Muitos que se consideravam revolucionários livraram-se do rótulo e, no lugar de uma visão histórica prescrita, inexorável, trabalham com alguns princípios: justiça social, democracia como visão estratégica, direitos humanos, consciência ambiental.
Ao longo da segunda parte do século 20, quando os ideais revolucionários começam a declinar, o capitalismo abriu a possibilidade de inúmeras lutas pelas liberdades individuais, quase todas questionando os limites de sua tolerância.
O feminismo, a luta dos negros, das minorias sexuais, das nações indígenas, para mencionar algumas, trouxeram novo alento ao movimento social, sem, no entanto, questionar o âmago do sistema, sem levá-lo à necessidade de dar uma volta em torno de si mesmo.
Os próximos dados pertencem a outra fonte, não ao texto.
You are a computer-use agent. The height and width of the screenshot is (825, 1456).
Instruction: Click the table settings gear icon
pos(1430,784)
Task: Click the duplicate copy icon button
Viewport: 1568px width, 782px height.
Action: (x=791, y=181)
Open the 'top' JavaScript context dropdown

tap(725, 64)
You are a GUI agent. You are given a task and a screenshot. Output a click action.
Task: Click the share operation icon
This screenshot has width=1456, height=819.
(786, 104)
Como explicar os grandes debates e excitação editorial em torno dos 30 anos da morte de "Che" Guevara, se a figura do revolucionário não tem mais o apelo romântico do passado?
Guevara não representa mais o perigo de outrora e, além disso, as comemorações se sucedem num ritmo tão alucinante que, na semana que vem, estaremos celebrando outro nome qualquer.
Mas a própria mística de Guevara mostra que o que há de bom na humanidade jamais desapareceu. Médicos como ele se lançam nos confins da África, Ásia e América Latina. Partilhando do desconforto da pobreza, salvam vidas, enfrentam perigos, dedicam-se a um mundo melhor. Apenas confirmam o argumento inicial: acabaram as utopias, mas não acabaram as boas intenções.